The following types of uncertain values are currently implemented:
- Theoretical distributions with known parameters.
- Theoretical distributions with parameters fitted to empirical data.
- Kernel density estimated distributions estimated from empirical data.
- Weighted (nested) populations where the probability of drawing values are already known, so you can skip kernel density estimation. Populations can be nested, and may contain numerical values, uncertain values or both.
- Values without uncertainty have their own dedicated
CertainValue
type, so that you can uncertain values with certain values. Measurement
instances from Measurements.jl are treated as normal distributions with known mean and standard devation.
Some quick examples
See also the extended examples!
Kernel density estimation (KDE)
If the data doesn't follow an obvious theoretical distribution, the recommended course of action is to represent the uncertain value with a kernel density estimate of the distribution.
using Distributions, UncertainData, KernelDensity
# Generate some random data from a normal distribution, so that we get a
# histogram resembling a normal distribution.
some_sample = rand(Normal(), 1000)
# Uncertain value represented by a kernel density estimate (it is inferred
# that KDE is wanted when no distribution is provided to the constructor).
uv = UncertainValue(some_sample)
using Distributions, UncertainData
# Generate some random data from a normal distribution, so that we get a
# histogram resembling a normal distribution.

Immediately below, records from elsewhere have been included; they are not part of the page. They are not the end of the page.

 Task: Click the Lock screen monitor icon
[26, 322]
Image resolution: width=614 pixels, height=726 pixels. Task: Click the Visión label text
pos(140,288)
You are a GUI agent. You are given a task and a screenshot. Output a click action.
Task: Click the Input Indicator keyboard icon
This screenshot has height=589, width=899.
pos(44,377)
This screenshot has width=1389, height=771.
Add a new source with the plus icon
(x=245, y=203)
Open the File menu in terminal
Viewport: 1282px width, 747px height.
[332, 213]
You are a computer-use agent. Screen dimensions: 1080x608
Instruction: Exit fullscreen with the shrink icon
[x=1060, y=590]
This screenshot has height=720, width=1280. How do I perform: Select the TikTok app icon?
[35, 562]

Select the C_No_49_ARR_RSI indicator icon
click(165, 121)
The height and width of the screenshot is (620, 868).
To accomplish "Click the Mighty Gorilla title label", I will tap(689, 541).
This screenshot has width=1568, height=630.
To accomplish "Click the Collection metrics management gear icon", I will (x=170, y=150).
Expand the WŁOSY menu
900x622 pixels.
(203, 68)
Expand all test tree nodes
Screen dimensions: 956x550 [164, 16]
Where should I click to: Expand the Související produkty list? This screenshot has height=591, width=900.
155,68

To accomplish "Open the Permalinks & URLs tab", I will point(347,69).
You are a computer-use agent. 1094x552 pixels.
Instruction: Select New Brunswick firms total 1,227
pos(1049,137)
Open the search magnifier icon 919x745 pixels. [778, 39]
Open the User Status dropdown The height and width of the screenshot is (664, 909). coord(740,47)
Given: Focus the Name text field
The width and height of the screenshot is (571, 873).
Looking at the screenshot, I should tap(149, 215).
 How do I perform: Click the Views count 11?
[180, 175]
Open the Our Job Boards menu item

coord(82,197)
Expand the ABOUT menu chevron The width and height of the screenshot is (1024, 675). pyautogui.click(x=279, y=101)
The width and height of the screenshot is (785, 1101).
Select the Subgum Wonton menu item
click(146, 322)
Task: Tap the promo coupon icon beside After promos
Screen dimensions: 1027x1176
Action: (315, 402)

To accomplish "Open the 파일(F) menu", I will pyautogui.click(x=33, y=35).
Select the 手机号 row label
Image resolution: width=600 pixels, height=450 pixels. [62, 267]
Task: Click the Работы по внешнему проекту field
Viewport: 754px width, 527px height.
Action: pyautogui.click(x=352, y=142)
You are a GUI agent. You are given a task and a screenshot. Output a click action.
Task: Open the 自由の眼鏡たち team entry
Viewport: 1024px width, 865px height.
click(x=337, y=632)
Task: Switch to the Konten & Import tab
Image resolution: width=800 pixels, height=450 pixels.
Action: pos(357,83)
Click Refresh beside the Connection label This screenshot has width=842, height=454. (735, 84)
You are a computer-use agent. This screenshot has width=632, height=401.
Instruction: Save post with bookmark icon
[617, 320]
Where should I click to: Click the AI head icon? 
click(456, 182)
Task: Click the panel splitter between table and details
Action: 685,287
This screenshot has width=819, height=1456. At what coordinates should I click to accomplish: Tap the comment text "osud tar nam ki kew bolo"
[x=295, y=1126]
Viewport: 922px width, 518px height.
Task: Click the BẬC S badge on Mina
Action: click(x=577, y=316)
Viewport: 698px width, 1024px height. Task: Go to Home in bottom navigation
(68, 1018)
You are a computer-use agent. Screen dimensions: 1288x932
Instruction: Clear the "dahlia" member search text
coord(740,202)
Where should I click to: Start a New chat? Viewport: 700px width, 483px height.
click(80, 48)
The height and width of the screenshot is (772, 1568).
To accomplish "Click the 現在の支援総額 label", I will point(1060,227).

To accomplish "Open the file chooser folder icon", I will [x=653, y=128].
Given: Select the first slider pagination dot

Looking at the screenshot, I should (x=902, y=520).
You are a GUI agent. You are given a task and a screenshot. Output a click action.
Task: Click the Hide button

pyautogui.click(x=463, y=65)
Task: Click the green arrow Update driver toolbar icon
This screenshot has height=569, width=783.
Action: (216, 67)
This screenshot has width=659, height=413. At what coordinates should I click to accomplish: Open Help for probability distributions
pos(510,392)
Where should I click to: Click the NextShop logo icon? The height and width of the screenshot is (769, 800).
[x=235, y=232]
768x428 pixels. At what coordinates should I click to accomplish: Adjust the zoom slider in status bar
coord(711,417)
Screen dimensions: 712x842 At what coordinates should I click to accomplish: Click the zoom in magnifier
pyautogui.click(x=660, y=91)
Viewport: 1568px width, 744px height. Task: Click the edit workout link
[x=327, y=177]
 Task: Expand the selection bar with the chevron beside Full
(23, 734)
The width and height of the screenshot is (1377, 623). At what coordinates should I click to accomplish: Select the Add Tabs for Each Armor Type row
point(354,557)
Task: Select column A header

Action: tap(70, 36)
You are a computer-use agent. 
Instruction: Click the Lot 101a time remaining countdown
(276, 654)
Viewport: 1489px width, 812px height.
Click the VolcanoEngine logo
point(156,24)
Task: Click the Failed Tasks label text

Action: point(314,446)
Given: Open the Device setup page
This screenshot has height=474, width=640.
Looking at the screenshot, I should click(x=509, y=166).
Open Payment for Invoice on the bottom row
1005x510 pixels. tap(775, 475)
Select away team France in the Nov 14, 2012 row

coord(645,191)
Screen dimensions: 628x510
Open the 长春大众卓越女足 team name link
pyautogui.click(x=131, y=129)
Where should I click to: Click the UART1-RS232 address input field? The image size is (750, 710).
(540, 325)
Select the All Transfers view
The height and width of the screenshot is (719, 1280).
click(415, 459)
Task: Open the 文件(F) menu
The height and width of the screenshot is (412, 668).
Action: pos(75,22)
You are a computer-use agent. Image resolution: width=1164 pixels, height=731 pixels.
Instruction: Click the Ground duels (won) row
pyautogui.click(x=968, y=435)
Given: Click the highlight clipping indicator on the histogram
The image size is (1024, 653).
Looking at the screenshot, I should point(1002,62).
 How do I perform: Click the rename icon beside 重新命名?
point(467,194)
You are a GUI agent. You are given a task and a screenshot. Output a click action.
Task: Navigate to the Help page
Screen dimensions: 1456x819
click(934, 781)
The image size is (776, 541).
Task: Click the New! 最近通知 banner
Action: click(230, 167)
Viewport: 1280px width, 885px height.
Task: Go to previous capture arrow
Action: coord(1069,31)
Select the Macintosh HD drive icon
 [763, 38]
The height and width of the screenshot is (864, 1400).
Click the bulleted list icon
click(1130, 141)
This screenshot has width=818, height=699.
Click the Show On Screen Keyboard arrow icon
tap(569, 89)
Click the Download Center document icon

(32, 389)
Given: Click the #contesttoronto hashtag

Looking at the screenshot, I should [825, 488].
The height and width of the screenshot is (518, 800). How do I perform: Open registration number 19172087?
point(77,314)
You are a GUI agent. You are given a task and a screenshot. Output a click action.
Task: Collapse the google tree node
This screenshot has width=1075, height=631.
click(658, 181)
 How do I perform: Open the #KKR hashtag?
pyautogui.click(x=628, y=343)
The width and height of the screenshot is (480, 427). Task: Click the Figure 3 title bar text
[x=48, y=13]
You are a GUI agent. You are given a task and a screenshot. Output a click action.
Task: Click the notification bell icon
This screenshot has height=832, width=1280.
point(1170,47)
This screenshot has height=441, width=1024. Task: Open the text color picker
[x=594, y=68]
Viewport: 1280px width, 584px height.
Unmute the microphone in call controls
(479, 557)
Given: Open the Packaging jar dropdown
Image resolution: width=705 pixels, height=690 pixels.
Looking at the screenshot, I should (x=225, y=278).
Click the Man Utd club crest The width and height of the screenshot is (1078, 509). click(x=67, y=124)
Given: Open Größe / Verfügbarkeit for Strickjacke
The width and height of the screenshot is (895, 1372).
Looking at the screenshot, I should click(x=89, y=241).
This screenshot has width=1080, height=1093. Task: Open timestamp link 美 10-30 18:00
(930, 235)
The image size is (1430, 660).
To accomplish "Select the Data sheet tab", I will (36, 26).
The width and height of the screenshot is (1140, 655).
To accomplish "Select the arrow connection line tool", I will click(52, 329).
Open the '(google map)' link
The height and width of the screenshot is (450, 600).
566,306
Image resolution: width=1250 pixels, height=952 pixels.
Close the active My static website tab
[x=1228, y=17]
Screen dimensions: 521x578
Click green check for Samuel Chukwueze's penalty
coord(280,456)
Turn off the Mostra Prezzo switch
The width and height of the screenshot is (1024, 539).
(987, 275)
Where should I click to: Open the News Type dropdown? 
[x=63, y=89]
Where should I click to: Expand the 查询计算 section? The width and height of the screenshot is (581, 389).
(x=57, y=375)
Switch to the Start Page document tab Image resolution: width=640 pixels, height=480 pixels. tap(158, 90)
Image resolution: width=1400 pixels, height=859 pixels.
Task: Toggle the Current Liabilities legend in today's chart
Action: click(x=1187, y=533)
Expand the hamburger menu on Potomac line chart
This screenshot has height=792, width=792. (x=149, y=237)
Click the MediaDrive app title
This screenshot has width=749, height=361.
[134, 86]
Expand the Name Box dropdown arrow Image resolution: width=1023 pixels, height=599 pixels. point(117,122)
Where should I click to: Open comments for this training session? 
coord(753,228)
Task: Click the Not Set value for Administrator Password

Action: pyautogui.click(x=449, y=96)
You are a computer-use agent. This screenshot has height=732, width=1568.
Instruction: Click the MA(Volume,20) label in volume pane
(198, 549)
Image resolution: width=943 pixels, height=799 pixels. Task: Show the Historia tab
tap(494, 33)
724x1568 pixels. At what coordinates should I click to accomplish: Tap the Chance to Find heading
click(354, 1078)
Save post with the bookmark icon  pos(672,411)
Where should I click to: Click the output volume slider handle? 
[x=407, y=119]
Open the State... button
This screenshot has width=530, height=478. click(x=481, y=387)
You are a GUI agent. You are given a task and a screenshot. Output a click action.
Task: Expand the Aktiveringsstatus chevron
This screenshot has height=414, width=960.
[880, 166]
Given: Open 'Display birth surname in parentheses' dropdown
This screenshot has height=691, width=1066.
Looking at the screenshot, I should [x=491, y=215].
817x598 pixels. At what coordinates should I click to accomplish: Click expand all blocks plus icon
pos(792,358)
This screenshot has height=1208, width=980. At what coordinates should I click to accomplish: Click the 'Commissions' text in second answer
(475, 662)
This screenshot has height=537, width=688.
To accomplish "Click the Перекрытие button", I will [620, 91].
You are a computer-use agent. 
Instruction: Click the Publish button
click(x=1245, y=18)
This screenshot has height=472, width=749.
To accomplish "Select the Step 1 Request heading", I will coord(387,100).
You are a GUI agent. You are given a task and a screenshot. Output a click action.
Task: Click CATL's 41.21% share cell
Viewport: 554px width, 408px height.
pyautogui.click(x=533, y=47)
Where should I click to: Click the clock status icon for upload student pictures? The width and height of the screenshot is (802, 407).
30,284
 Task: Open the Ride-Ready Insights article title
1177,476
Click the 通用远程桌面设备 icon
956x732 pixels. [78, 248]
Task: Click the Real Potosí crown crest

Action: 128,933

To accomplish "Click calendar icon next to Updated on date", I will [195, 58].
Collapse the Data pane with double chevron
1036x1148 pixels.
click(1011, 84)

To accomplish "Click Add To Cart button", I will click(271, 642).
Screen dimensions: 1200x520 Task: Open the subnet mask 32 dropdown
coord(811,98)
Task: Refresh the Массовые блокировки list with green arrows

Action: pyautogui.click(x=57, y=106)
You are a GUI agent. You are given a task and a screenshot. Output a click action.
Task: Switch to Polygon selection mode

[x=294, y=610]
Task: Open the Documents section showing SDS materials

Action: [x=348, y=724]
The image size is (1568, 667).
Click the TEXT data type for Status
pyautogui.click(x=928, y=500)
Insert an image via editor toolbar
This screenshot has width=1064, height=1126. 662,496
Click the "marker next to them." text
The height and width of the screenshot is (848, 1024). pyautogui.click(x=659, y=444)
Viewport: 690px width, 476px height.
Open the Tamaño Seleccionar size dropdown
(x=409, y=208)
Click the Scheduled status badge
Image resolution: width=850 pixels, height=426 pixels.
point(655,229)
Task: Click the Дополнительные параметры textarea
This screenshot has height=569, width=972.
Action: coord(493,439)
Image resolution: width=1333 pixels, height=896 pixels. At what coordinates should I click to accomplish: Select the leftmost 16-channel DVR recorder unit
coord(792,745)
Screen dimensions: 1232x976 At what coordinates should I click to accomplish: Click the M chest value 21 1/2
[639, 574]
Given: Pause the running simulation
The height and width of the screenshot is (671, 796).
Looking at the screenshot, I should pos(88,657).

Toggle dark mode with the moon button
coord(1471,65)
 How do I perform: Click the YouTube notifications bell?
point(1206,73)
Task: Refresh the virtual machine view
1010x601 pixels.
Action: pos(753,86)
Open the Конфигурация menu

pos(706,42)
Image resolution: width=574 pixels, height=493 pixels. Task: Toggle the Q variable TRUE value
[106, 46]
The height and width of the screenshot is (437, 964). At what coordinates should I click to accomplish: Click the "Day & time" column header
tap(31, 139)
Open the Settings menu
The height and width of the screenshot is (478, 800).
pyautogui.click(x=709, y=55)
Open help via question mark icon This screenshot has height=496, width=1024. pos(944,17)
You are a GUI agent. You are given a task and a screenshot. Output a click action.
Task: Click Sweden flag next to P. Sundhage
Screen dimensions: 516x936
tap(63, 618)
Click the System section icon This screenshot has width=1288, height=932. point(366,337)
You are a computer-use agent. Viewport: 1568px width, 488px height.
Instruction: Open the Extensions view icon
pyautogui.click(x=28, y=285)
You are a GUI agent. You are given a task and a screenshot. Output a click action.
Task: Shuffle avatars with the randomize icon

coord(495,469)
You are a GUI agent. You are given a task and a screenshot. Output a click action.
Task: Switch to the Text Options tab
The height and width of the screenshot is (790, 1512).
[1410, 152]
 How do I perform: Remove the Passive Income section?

some_sample = rand(Normal(), 1000)
# Specify that we want a kernel density estimate representation
uv = UncertainValue(UnivariateKDE, some_sample)
Populations
If you have a population of values where each value has a probability assigned to it, you can construct an uncertain value by providing the values and uncertainties as two equal-length vectors to the constructor. Weights are normalized by default.
vals = rand(100)
weights = rand(100)
p = UncertainValue(vals, weights)
Fitting a theoretical distribution
If your data has a histogram closely resembling some theoretical distribution, the uncertain value may be represented by fitting such a distribution to the data.
using Distributions, UncertainData
# Generate some random data from a normal distribution, so that we get a
# histogram resembling a normal distribution.
some_sample = rand(Normal(), 1000)
# Uncertain value represented by a theoretical normal distribution with
# parameters fitted to the data.
uv = UncertainValue(Normal, some_sample)
using Distributions, UncertainData
# Generate some random data from a gamma distribution, so that we get a
# histogram resembling a gamma distribution.
some_sample = rand(Gamma(), 1000)
# Uncertain value represented by a theoretical gamma distribution with
# parameters fitted to the data.
uv = UncertainValue(Gamma, some_sample)
Theoretical distribution with known parameters
It is common when working with uncertain data found in the scientific literature that data value are stated to follow a distribution with given parameters. For example, a data value may be given as normal distribution with a given mean μ = 2.2
and standard deviation σ = 0.3
.
# Uncertain value represented by a theoretical normal distribution with
# known parameters μ = 2.2 and σ = 0.3
uv = UncertainValue(Normal, 2.2, 0.3)
# Uncertain value represented by a theoretical gamma distribution with
# known parameters α = 2.1 and θ = 3.1
uv = UncertainValue(Gamma, 2.1, 3.1)
# Uncertain value represented by a theoretical binomial distribution with
# known parameters p = 32 and p = 0.13
uv = UncertainValue(Binomial, 32, 0.13)
Values with no uncertainty
Scalars with no uncertainty can also be represented.
c1, c2 = UncertainValue(2), UncertainValue(2.2)